Q: What was the treatment?
A: With that video I wrote a treatment which was pretty amibitious. It had motion control and helicopter shots in the desert, which was dumb.
There was a monsoon and the equipment got rained in and what was a four day shoot was eventually whittled down to a two day shoot. The original treatment was likie, massive piles of bodies in the desert. All these figurative sculptures made up of bodies that were all multiple Madonnas, they were all going to split and break up and change into ravens and then change into dogs. Just a performance video, but a really elaborate one using her, her clothes and any shapes that could come out of her clothes. Her black dress would form shapes and I would limit myself to really stark backdrops and her. It was some visuals in search of an idea. I ended up shooting fragments and having to stitch together in post something that vaguely resembled the original treatment. I think I was pretty depressed after doing that video too, because it was similar experience to the Autechre video. Having something too vague in my head that I never wuite organized into something coherent.

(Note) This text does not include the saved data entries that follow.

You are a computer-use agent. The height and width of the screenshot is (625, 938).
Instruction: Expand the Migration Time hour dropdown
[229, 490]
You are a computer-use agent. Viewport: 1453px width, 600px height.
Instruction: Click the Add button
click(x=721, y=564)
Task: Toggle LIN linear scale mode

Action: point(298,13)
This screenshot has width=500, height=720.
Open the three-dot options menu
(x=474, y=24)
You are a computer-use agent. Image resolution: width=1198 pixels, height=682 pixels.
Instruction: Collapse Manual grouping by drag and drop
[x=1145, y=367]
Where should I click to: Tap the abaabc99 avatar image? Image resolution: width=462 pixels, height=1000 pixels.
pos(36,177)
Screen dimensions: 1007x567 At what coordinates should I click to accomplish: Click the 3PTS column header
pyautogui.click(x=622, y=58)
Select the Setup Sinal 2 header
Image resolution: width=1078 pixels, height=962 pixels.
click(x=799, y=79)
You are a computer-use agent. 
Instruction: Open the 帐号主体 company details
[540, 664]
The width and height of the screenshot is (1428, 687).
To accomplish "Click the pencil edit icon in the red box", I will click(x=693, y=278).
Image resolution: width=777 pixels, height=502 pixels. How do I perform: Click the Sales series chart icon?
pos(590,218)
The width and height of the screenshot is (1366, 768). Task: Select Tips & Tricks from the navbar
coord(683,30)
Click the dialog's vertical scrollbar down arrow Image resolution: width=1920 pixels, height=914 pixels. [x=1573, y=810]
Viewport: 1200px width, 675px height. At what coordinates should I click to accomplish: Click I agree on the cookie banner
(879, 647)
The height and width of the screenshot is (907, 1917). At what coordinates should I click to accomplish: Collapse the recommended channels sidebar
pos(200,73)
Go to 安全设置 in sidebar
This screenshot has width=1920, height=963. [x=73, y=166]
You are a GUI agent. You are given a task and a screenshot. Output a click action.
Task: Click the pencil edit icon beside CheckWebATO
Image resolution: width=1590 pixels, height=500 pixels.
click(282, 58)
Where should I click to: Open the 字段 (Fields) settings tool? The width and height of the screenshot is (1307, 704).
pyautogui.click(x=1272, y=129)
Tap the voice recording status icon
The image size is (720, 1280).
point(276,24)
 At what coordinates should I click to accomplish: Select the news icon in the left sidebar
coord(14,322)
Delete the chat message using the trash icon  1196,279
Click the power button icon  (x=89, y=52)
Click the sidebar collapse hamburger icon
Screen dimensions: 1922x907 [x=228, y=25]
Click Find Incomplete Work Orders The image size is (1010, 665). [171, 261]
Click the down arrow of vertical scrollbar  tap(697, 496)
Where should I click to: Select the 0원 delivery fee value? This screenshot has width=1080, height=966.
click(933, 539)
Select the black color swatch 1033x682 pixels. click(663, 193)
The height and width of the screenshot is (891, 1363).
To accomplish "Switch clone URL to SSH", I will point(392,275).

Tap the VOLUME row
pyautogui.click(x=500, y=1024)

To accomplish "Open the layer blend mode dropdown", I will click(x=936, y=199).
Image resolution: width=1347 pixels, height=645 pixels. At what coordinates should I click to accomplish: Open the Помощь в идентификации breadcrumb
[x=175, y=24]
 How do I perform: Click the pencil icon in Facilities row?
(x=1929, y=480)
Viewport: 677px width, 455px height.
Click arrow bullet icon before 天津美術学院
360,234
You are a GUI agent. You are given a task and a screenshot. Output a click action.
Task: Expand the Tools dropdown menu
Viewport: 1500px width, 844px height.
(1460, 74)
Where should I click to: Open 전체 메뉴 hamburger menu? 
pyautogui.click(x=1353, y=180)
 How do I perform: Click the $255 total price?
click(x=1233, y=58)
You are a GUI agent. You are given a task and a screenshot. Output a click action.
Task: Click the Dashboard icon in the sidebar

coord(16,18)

Q: was it just because of timing and delays and motion control, that you weren’t able to achieve what you wanted?
A: It was all those things but mostly a lack of organisation on my part
Q: What about the styling?
A: Jean-Paul Gaultier had made a beautiful collection of gothic dresses that year and Madonna asked if I was ok with incorporating them into the video. I was more than happy to. We spent an afternoon with Madonna, trying on all these different dresses and I picked 2 or 3. The look I wanted was a kind of gothic John W.Waterhouse hybrid. His paintings are one of my main passions. I never get bored of staring at them. They have a really powerful dreamlike atmosphere, not to mention the most beautiful women ever painted, which has been an influence on me since I was a child.
Q: In the end how did it come together, what made it the video it is now?
A: The reason I never put it on my showreel was because I wanted to cut out all of the motion control shots. I didn’t like any of the effects shots. I didn’t think they were good enough. No matter what I went through to get those shots, I would rather have just had the shots of her singing in the desert dancing around with that cloack on. That would have been enough for me. But the record company and she insisted that I kept those shots in. They had cost too much. I decided not to work with a big artist again because those decisions should be mine.
Q: That’s almost the opposite of the usual battle with label that artists want more performance shots and less conceptual footage.
A: And they would be right in most cases. With most really big artists who have plenty of charisma. I would rather just see them singing against a brick wall than have to sit through some video director’s conceptual bollocks. A four minute take of Madonna dancing in the desert would be far more captivating than some silly motion control shots. It looked pretty stylish, though.